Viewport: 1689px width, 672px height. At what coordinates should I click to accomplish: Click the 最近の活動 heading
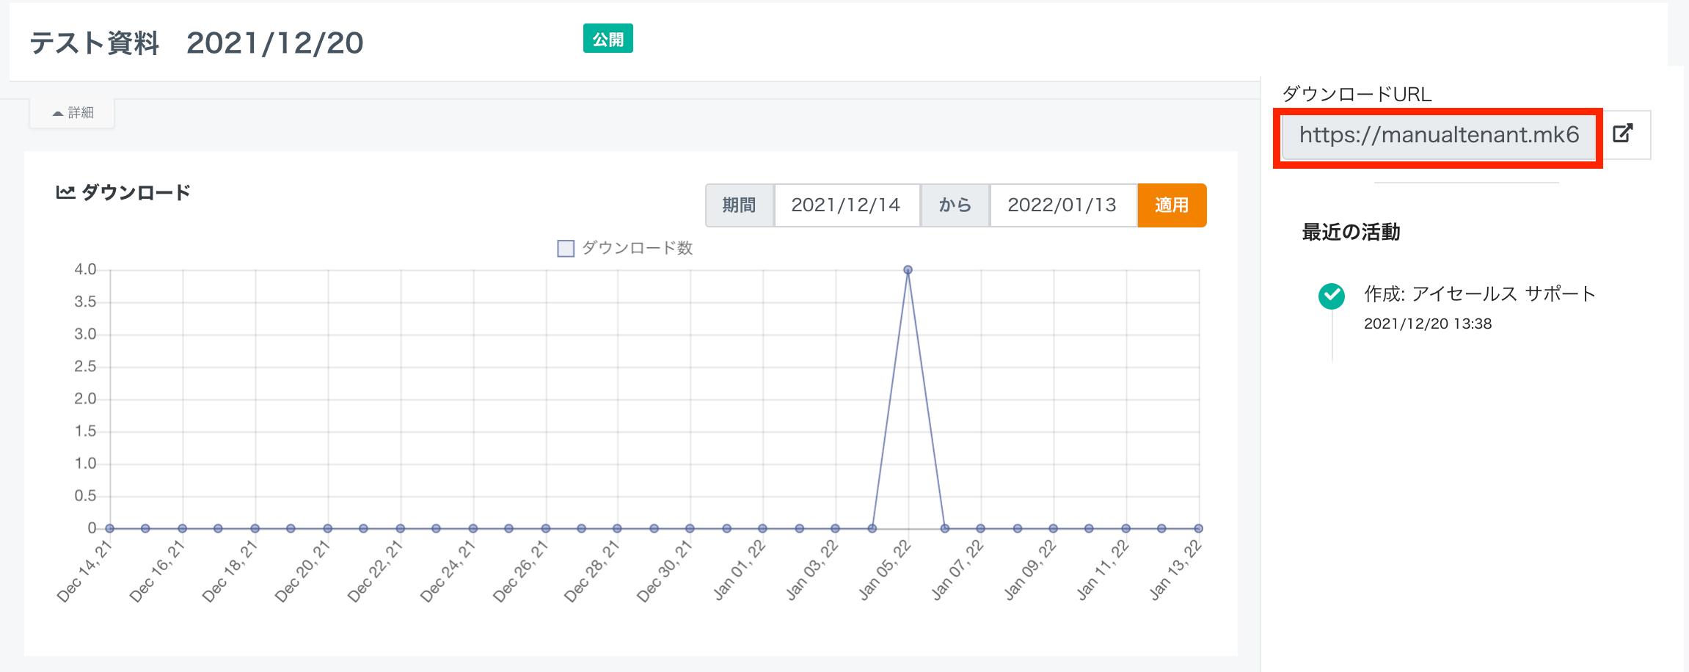(1351, 233)
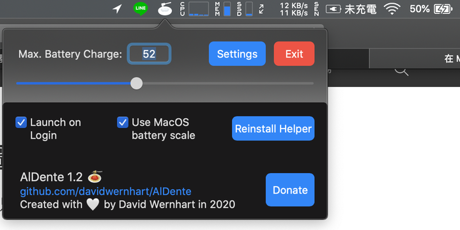Quit AlDente with the Exit button
This screenshot has width=460, height=230.
(295, 54)

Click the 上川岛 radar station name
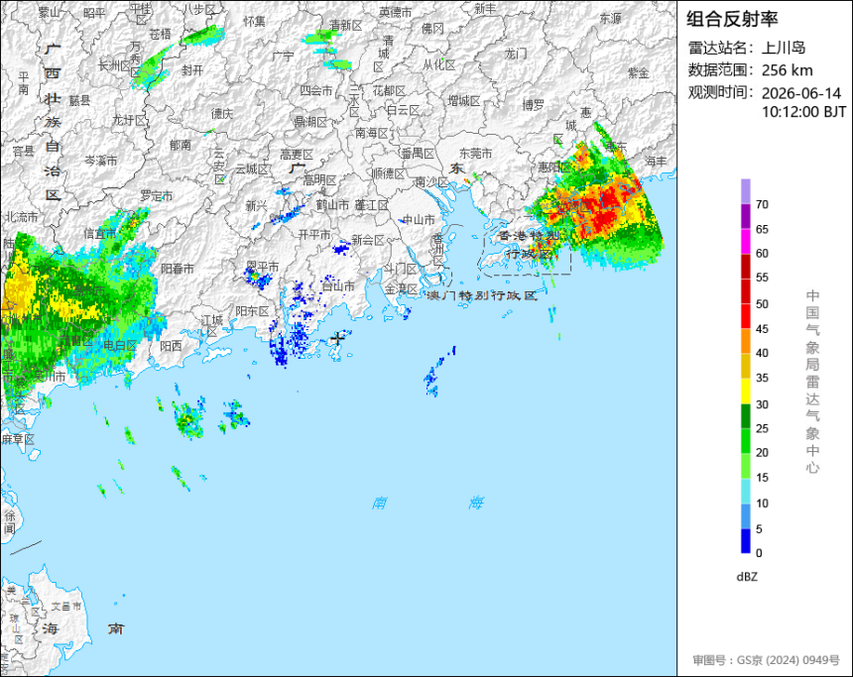click(783, 48)
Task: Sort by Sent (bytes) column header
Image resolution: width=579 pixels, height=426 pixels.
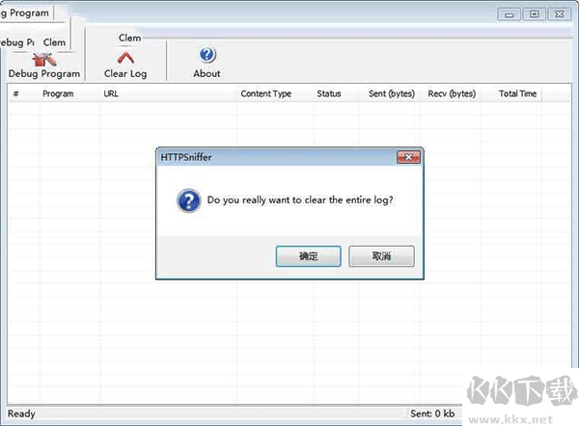Action: [x=392, y=93]
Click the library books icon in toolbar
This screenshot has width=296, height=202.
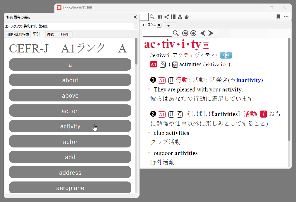[x=160, y=17]
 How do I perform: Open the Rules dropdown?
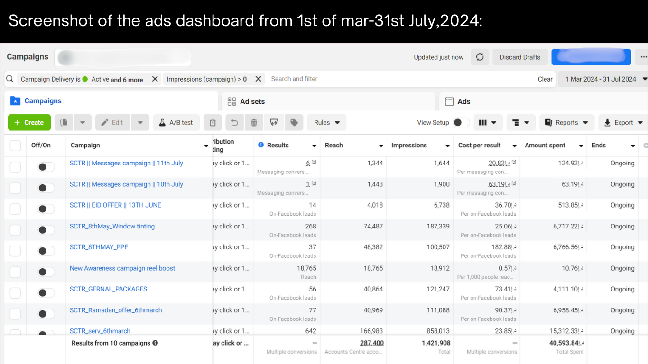pyautogui.click(x=326, y=122)
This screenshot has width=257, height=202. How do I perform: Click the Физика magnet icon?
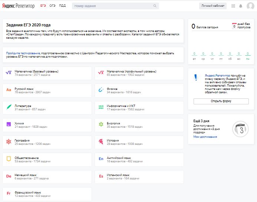click(101, 90)
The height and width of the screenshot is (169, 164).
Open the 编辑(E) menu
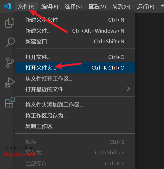point(50,6)
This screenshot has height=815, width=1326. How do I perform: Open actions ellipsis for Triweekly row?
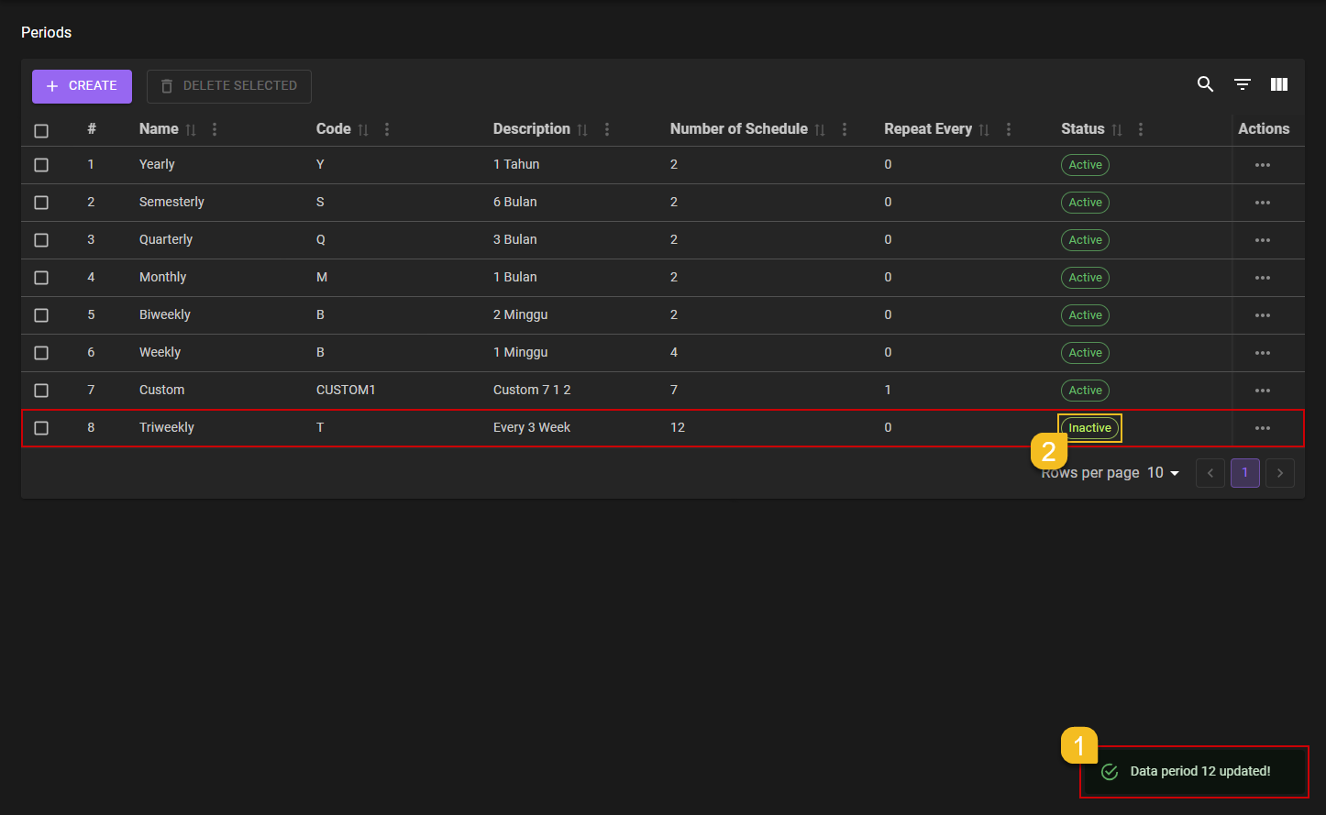point(1263,428)
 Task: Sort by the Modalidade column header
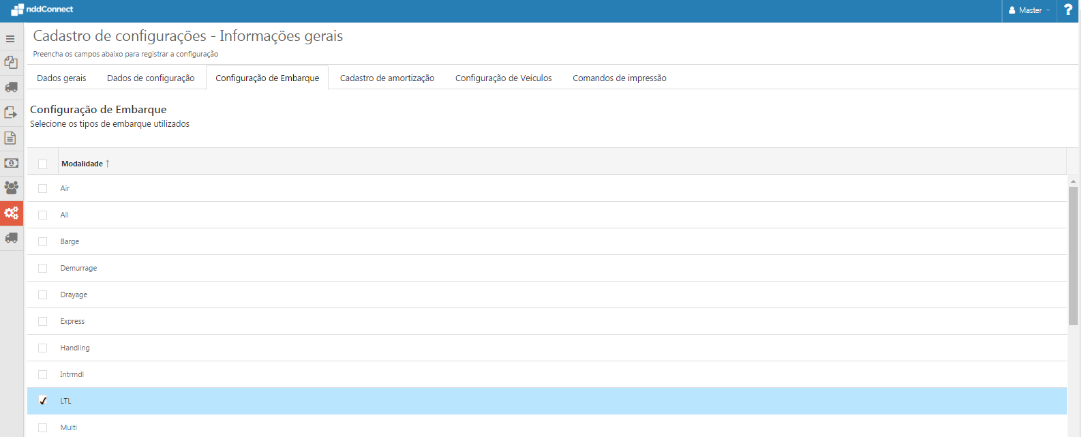point(82,164)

━━━━━━━━━━━━━━━━━━━━

• Try it: Output only the lines running from the one containing "How do I perform: Open the Rules dropdown?" to the end of the records, inclusive and exact; skip the pictures.

• Response:
 How do I perform: Open the Rules dropdown?
pyautogui.click(x=326, y=122)
This screenshot has width=257, height=202. How do I perform: Click the Физика magnet icon?
click(101, 90)
The height and width of the screenshot is (169, 164).
Open the 编辑(E) menu
point(50,6)
This screenshot has height=815, width=1326. How do I perform: Open actions ellipsis for Triweekly row?
point(1263,428)
 Task: Sort by the Modalidade column header
point(82,164)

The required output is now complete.